Mourners lay flowers as Swiss investigators probe fatal fire at ski resort bar
Around 40 people died and another 115 were injured during the blaze.

Swiss investigators are probing what caused a fire in a bar at an Alpine ski resort that left around 40 people dead and another 115 injured during a new year celebration.
Most injuries, many of them serious, occurred when the blaze swept through the crowded bar less than two hours after midnight on Thursday in south-western Switzerland.
Mourners have left candles and flowers in an impromptu memorial near the Constellation bar at the ski resort of Crans-Montana. Hundreds of others prayed for the victims at the nearby Church of Montana-Station.
The Crans-Montana resort is best known as an international ski and golf venue. It is less than three miles from Sierre, Switzerland, where 28 people, including many children, were killed when a bus from Belgium crashed inside a Swiss tunnel in 2012.
The blaze broke out around 1.30am on Thursday. Two women told French broadcaster BFMTV they were inside the bar when they saw a male bartender lifting a female bartender on his shoulders as she held a lit candle in a bottle. The flames spread, collapsing the wooden ceiling, they told the broadcaster.
People frantically tried to escape from the basement nightclub up a narrow flight of stairs and through a narrow door, causing a crowd surge, one of the women said.
A young man at the scene said people smashed windows to escape the fire, some gravely injured, reported BFMTV. He said he saw about 20 people scrambling to get out of the smoke and flames, likening what happened to a horror movie.
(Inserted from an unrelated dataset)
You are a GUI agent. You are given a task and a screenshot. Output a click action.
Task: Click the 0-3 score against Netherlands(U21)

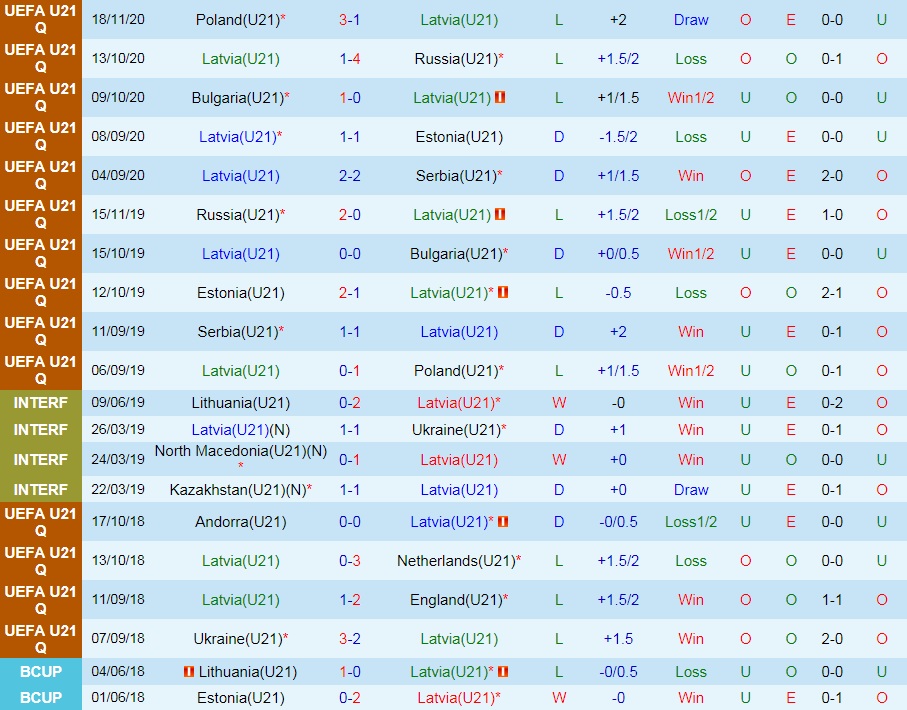pyautogui.click(x=349, y=561)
While officials said on Thursday it was too early to determine the fire’s cause, investigators have already ruled out the possibility of an attack.
Work is under way to identify the dead and inform their families, according to Valais Canton police commander Frederic Gisler.
The Swiss officials called the blaze an “embrasement generalise”, a French firefighting term describing how a blaze can trigger the release of combustible gases that can then ignite violently and cause what English-speaking firefighters would call a flashover or a backdraft.
The injured suffered from serious burns and smoke inhalation. Some were flown to specialist hospitals across the country.

Authorities urged people to show caution in the coming days to avoid any accidents that could require the already overwhelmed medical resources.
Thirteen of the wounded were Italian citizens, and another six Italians are unaccounted for, Italy’s ambassador to Switzerland, Gian Lorenzo Cornado, told state-run RAI television.
One of the people missing was Giovanni Tamburi, whose mother Carla Masielli issued an appeal for any news about her son and asked the media to show his photo in hopes of identifying him.
“We have called all the hospitals but they don’t give me any news. We don’t know if he’s among the dead. We don’t know if he’s among the missing,” she said.
Three of the wounded were being transported from Switzerland to a Milan hospital, the Italian civil protection agency said.
France’s foreign ministry said eight French people are missing and another nine are among the injured. Top-flight French football team FC Metz said one of its trainee players, 19-year-old Tahirys Dos Santos, was badly burned and has been transferred by plane to Germany for treatment.
Axel Clavier, a 16-year-old from Paris, escaped the inferno by forcing a window open with a table. He said it felt like he was suffocating inside the bar where moments before he had been ringing in the new year with friends and dozens of other revellers.
The teenager told the Associated Press that “two or three” of his friends remained missing hours after the disaster.

Swiss President Guy Parmelin, speaking on his first day in the largely ceremonial job, said many emergency staff had been “confronted by scenes of indescribable violence and distress”.
He said: “Switzerland is a strong country not because it is sheltered from drama, but because it knows how to face them with courage and a spirit of mutual help.”